Still, it left me storming away in a huff. A little drunk from downing more mimosa than was entirely appropriate on an empty stomach, and I didn’t even get my goddamn cappuccino. I get more and more tired of this city every day that passes and I have to keep on living here. The rational part of my brain understands I’ve got it as good as its ever going to get here. Publishers that wont drop me, a boss with a sore spot for fuckups, the freedom to get drunk before work on a Tuesday and not have anyone blink when I come crashing into the room. The door to my office slams against the wall inside with a hard thwack, making the glass vibrate. There’s already a little spot on the wall where the drywall has the outline of the door handle, a cracked circle where there should be smooth, beige paint.

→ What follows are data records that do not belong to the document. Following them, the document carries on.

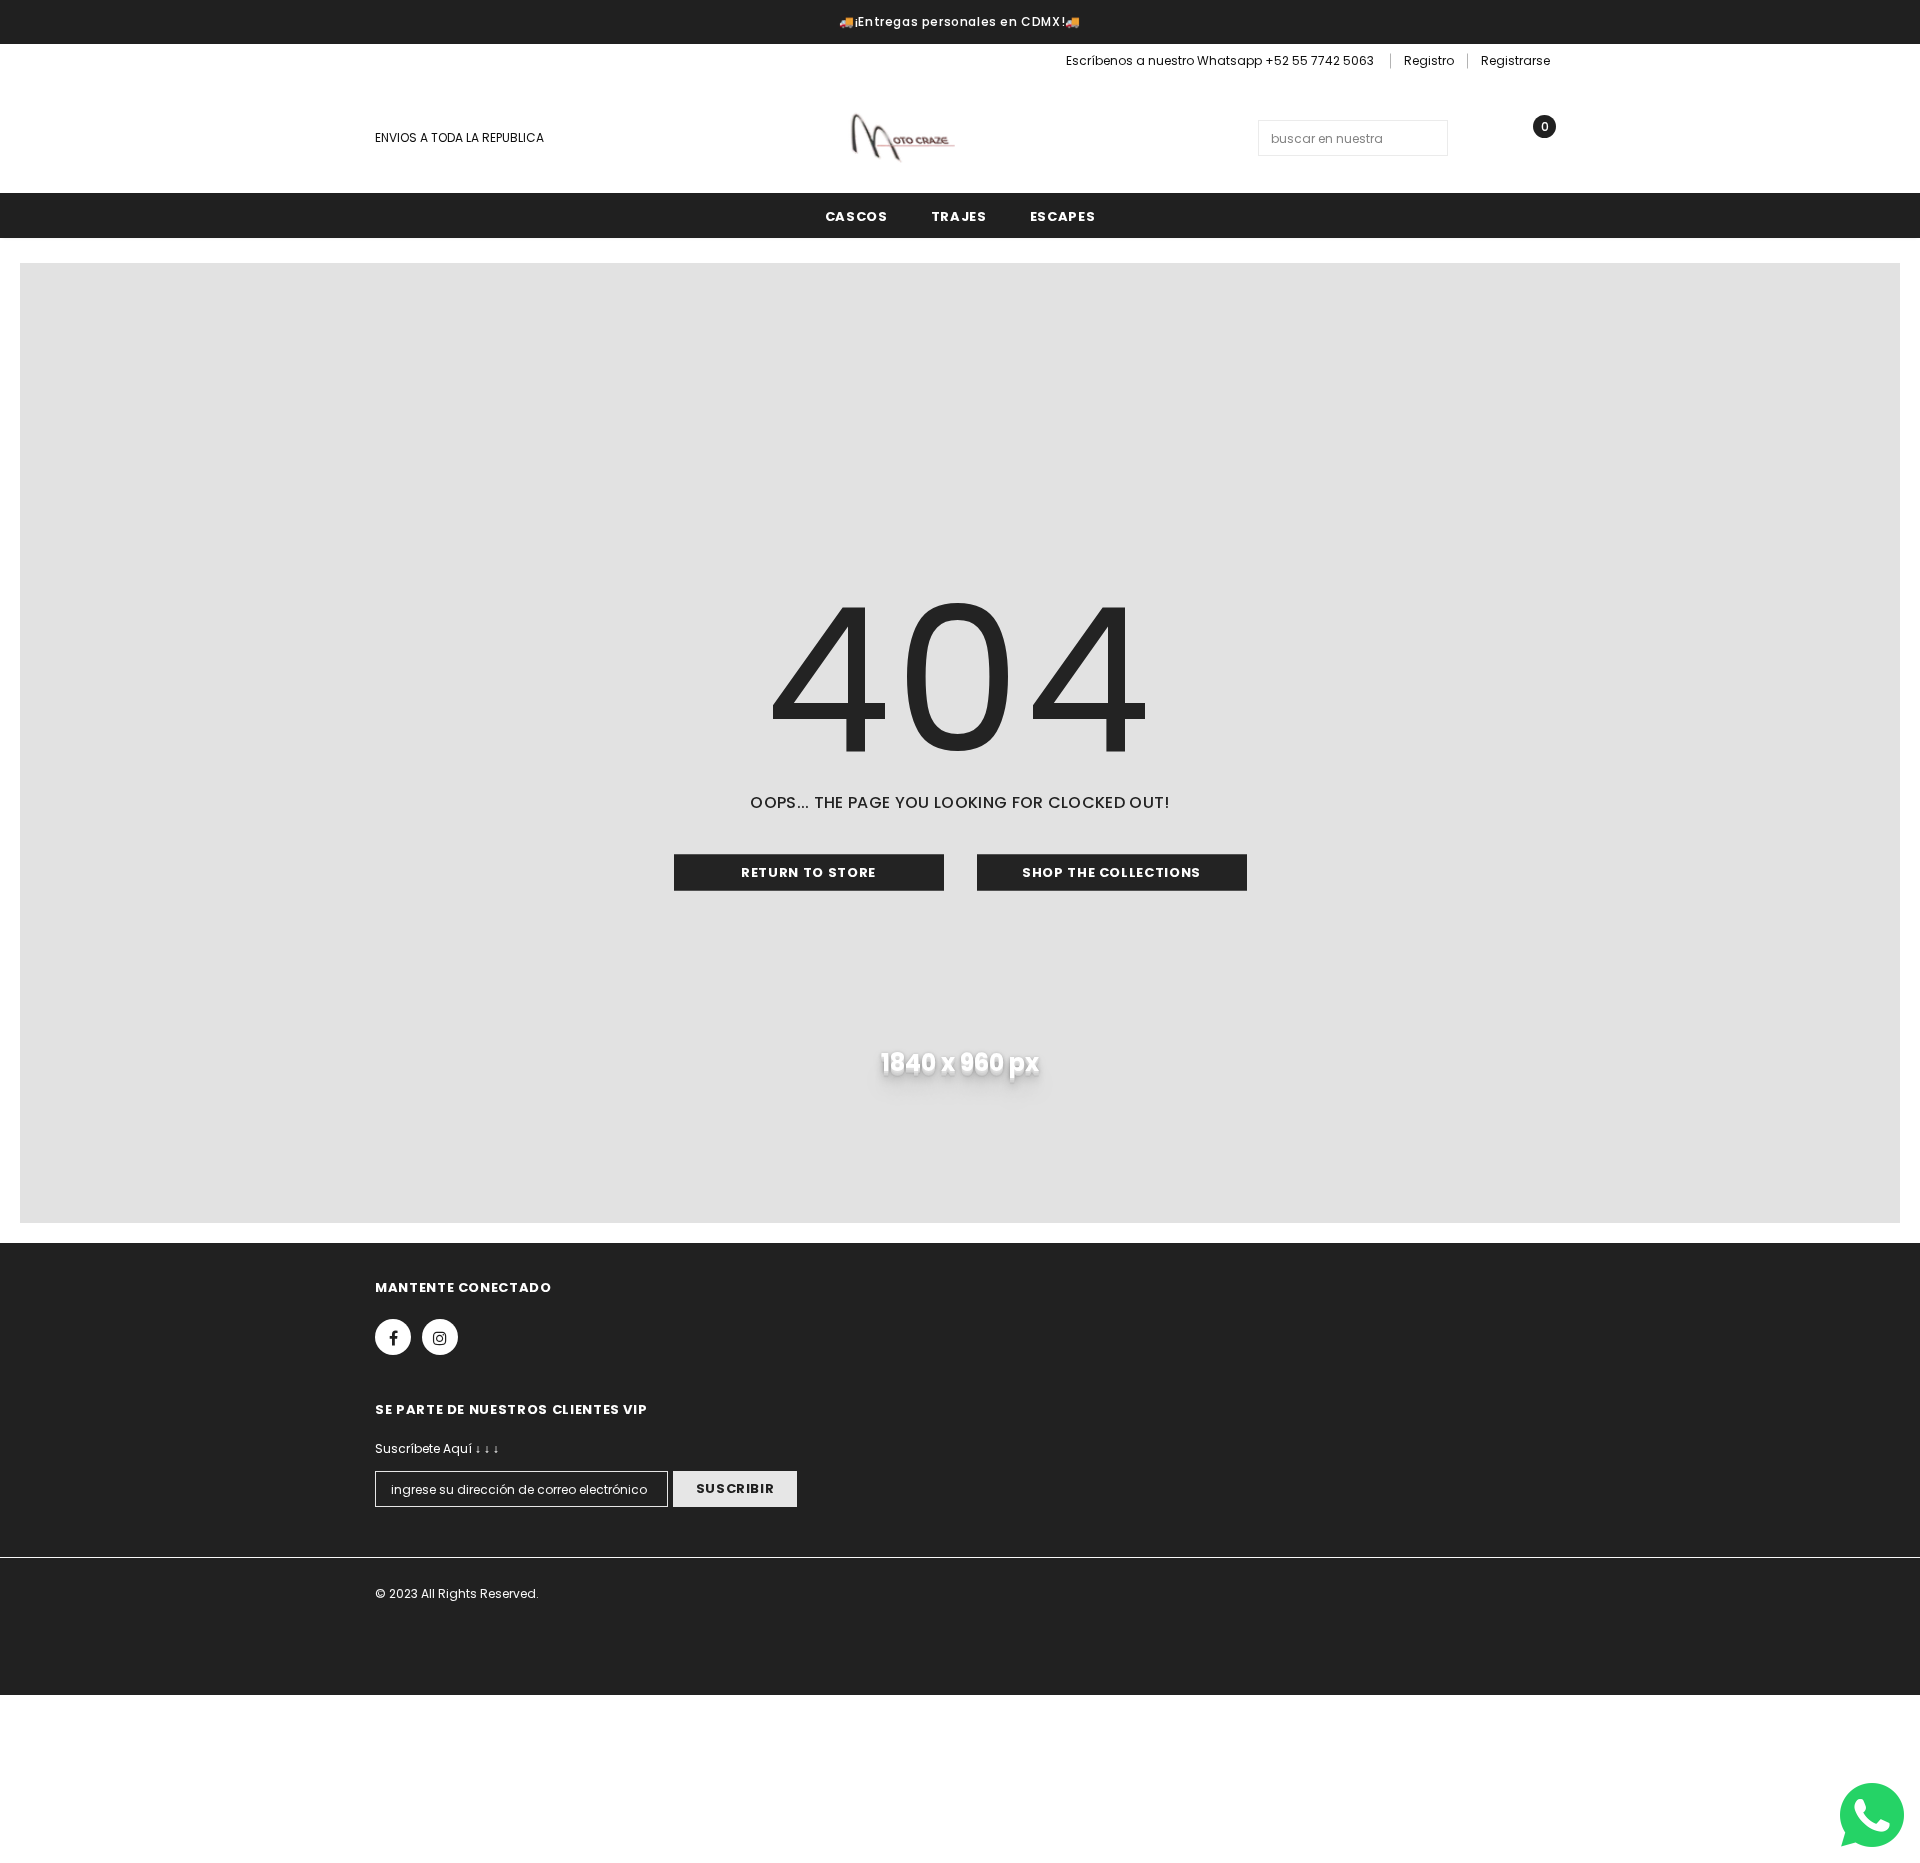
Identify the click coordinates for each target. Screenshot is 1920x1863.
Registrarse (1515, 60)
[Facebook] (387, 63)
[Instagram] (421, 63)
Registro (1429, 60)
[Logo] (901, 137)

“Hume wants to see you in his office,” comes Vespers voice when he pokes his head around the doorway. He looks like a floating torso when he does that, and I mentally will him all the way into my line of sight. Something grins in my chest when he actually does it, leans his shoulder against the frame, as if afraid to cross the invivible boundary into my office.
I can’t blame him.
“Any chance you got a cappuccino in your purse?” I groan from my place slumped in the spinning chair. I use my foot to push it so I’m facing him directly. “Got ambushed my Mom Squad at La Papillion.”
“Ugh, gross. No cappuccino, but I can get you the nasty stuff from the pot,” a grimace, a light in his eyes that never goes out. He crosses his arms, shrugs. “Even restocked the creamer.”
My hero.
He leaves and it takes me a long minute to push back up out of my chair. I saw the fucking article in Victors View; I know the meeting is going to be about one of two things, if not both. He is going to tell me the original direction for the Patricia death piece isn’t going to work anymore, that the sympathetic angle is going to fall flat. Then he’s going to tell me to write some bullshit about Patricia inciting rebellion, insinuate she’s got some nasty ties to Thirteen.
And you know what he fucking did?
Exactly that.
So I flip him off and tell him to shove it before walking away. Sometimes, it feels like I know everything, but I don’t. I just know this place, and all the ways its damned us. All the awful, intimate ways. At least Vesper left a mug of coffee on my desk, which I burn myself chugging before demanding Hailshams personal line.